In the mid 1960s, Dearborn began volunteering in the prints and photographs department at the Metropolitan Museum, developing into a scholar of European prints. She occasionally curated exhibitions of prints and photographs in New York, and she was a participant in the New York Photo League's major 1948 retrospective. She published art historical articles and monographs, notably several articles and a book on the 17th century Italian printmaker Stefano della Bella. She also frequently contributed photographs to articles by other scholars. She was a good friend of the photographer Imogen Cunningham and of the architectural historian Esther McCoy, with whom she shared an interest in Italian architecture.

A native of Washington state, Robert J. Massar received his bachelor's degree in architecture from the University of Washington in 1940.

Dearborn and Massar married, setting up houses in New York, where they lived in the winter, and Seattle, where they lived in the summer.

==Work by the firm==
The pair worked as architectural photographers under the professional name Dearborn-Massar, focusing their efforts on the Pacific Northwest from the early 1940s through the early 1960s. They shot negatives and transparencies of the interiors and exteriors of both homes and businesses, and their oeuvre profusely documents the regional version of modernist architecture that is sometimes called the Northwest Contemporary style.
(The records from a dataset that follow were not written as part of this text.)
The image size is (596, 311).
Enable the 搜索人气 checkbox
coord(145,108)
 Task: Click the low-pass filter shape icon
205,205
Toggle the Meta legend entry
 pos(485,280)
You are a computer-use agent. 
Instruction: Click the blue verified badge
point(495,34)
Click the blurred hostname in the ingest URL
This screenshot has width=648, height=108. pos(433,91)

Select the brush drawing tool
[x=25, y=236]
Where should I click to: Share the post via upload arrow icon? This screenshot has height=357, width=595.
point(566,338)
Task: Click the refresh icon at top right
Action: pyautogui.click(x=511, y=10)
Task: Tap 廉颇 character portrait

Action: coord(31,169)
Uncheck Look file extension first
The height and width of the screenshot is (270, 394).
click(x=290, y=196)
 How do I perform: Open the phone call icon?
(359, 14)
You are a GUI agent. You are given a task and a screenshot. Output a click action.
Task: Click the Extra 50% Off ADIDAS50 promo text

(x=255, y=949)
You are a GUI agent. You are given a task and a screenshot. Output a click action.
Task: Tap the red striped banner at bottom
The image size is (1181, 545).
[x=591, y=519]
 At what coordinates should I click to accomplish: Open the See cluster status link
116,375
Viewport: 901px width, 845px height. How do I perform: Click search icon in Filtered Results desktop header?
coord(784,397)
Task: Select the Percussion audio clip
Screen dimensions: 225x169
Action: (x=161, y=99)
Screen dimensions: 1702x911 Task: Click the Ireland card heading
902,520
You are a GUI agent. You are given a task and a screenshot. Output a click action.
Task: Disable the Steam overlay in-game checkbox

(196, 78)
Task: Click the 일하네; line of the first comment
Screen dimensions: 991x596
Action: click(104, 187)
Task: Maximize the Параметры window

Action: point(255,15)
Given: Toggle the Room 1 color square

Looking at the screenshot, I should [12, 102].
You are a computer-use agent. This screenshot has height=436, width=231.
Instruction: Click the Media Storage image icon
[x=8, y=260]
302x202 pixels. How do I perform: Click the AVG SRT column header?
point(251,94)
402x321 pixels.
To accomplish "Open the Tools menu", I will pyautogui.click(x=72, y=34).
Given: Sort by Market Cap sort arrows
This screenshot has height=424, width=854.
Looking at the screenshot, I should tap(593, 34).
Architects whose work they photographed include Ralph Anderson, Pietro Belluschi, Mary Lund Davis, J. Lister Holmes, Paul Hayden Kirk, Wendell Lovett, Ellsworth P. Storey, Victor Steinbrueck, Roland Terry, and Paul Thiry.

Robert died June 11, 2002, and Phyllis died January 8, 2011. An archive of their firm's work during the period 1943–1963, the Phyllis and Robert Massar Photograph Collection of Pacific Northwest Architecture, is held at the University of Washington. It comprises some 6000 prints and negatives and some 400 color transparencies.